Choroidal Melanoma

Introduction:

Choroidal melanoma is the most common primary intraocular malignancy in adults, but is still quite rare with an incidence of about six per one million people. It most commonly presents in the sixth decade, but can affect individuals of any age. In most studied populations, there is a slight predisposition towards males.

Clinical Features:

The most common appearance is a pigmented, elevated choroidal lesion that will enlarge without treatment (Fig. 21.2.1 and Fig. 21.2.2). Without documented growth, features such as overlying lipofuscin (orange pigment), associated subretinal fluid, larger size, and proximity to the optic nerve help to differentiate from benign lesions such as choroidal nevus. On a clinical basis, the diagnosis can be made with greater than 99% accuracy. Biopsy is rarely necessary, but can confirm the diagnosis. Radiation retinopathy can often develop after treatment with external radiation (Fig 21.2.3).

Figure 21.2.1 Color fundus photograph of a large, elevated pigmented choroidal melanoma. The lesion is so elevated that the neighboring macula and optic nerve are out of focus.

Figure 21.2.2 Late phase fluorescein angiogram (corresponding to Figure 21.2.1) shows an internal circulation of the choroidal melanoma.

Figure 21.2.3 Color fundus photograph of radiation retinopathy following I-125 plaque brachytherapy for choroidal melanoma. Optic disc edema, intraretinal hemorrhages, cystoid macular edema, and hard exudates are all present.

OCT Features:

A large homogeneous hyporeflective, elevated area of choroidal infiltration is typically seen in association with overlying subretinal fluid (Figs. 21.2.4 and 21.2.5). Enhanced depth imaging OCT can assist the documentation of relatively small melanomas. Older lesions can exhibit cystoid retinal degeneration over the surface of the tumor. More acute lesions can show shaggy photoreceptors overlying subretinal fluid. Associated retinopathy can lead to severe cystoid macular edema and retinal atrophy (Fig. 21.2.6).

Figure 21.2.4 OCT (corresponding to Figure 21.2.1) shows a large hyporeflective cavity in the choroidal space corresponding to the melanoma with adjacent subretinal fluid. There is mirror artifact overlying the hyporeflective cavity on the left side of the image. There is shadowing underneath the melanoma blocking the choroid and sclera.

Figure 21.2.5 OCT of another choroidal melanoma with a large hyporeflective cavity in the choroidal space that is elevating the overlying retina. There is a cap of subretinal fluid overlying the lesion and additional hyper-reflective material in the subretinal space, which may represent shed photorecepters. The inner retina is abnormally hyper-reflective.
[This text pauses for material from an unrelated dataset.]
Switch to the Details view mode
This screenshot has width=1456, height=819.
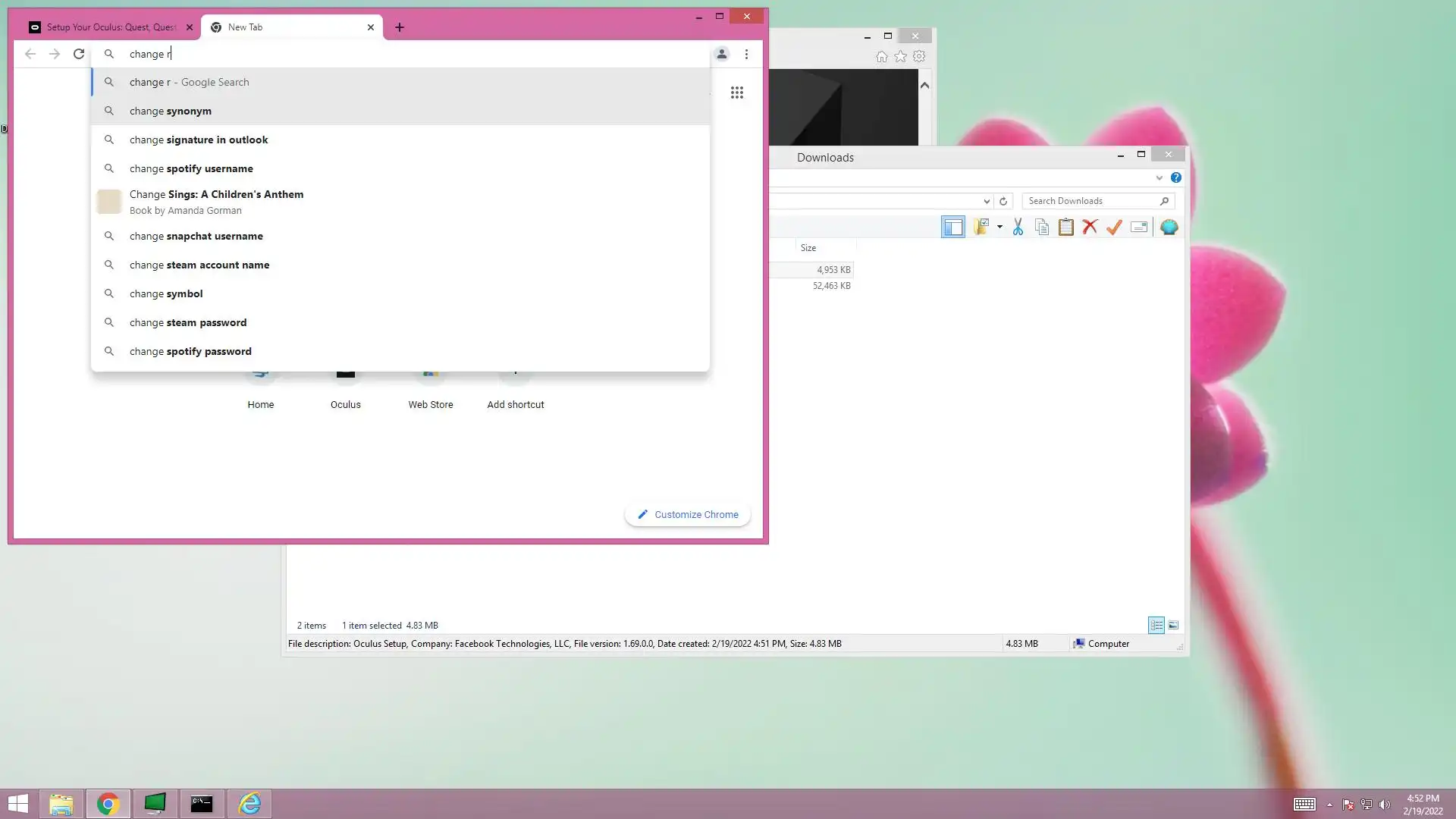coord(1156,625)
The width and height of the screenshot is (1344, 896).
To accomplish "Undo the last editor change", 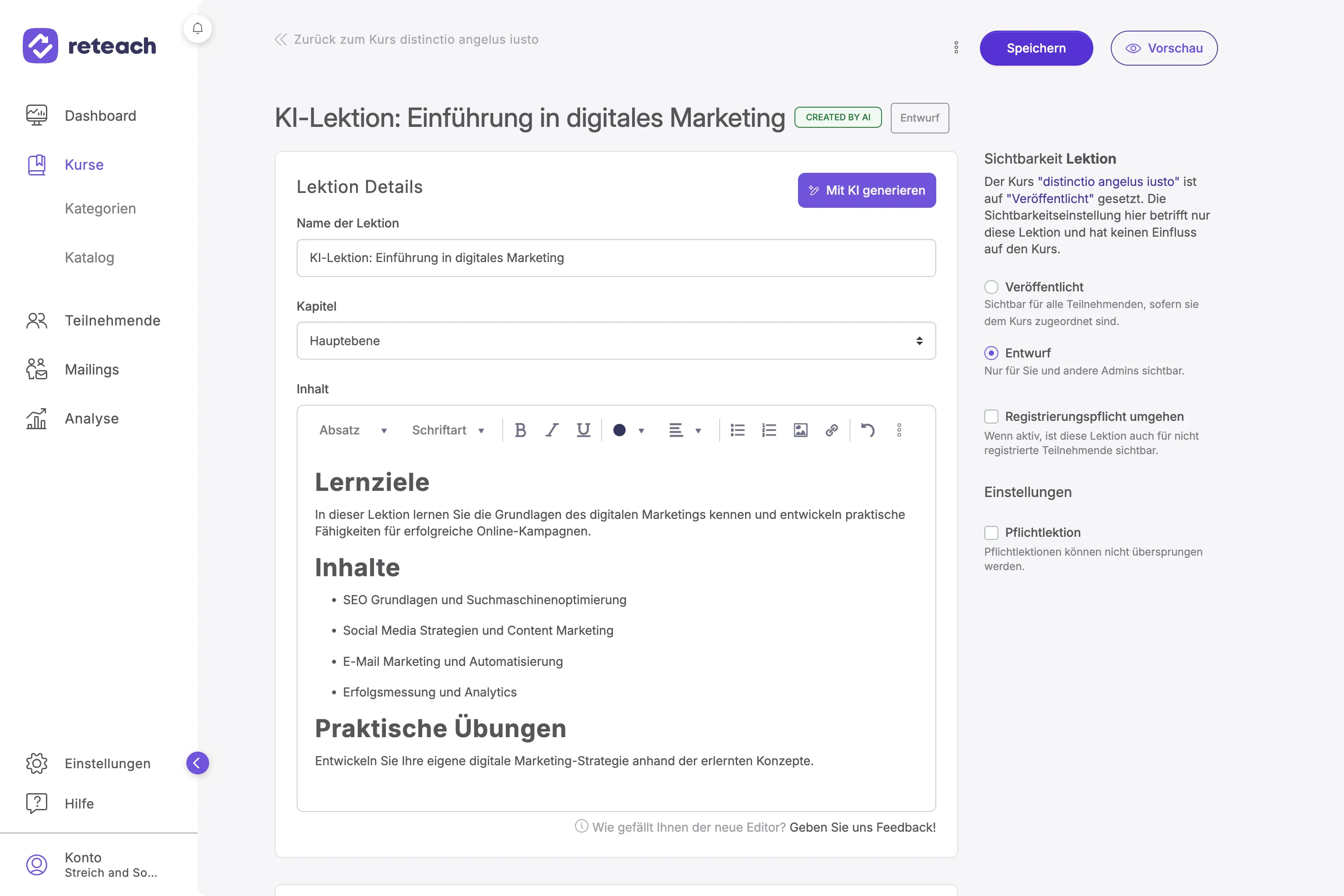I will click(868, 430).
Figure 21.2.6 OCT (corresponding to Figure 21.2.2) shows severe cystoid macular edema (CME) with adjacent retinal atrophy. There is also generalized loss of photoreceptors.

Ancillary Testing:

B-scan ultrasonography can be useful in distinguishing choroidal melanoma from benign lesions, such as choroidal nevus. Fluorescein angiography can also be helpful by demonstrating a characteristic internal circulation within the melanoma (Fig. 21.2.2).

Treatment:

Radiation therapy (plaque brachytherapy, proton beam, gamma knife) is the most common treatment approach, with enucleation generally reserved for very large and advanced tumors with poor visual prognosis. Post-radiation retinopathy is not uncommon, which can be difficult to treat, but is sometimes responsive to focal laser photocoagulation and/or intravitreal anti-vascular endothelial growth factor therapy.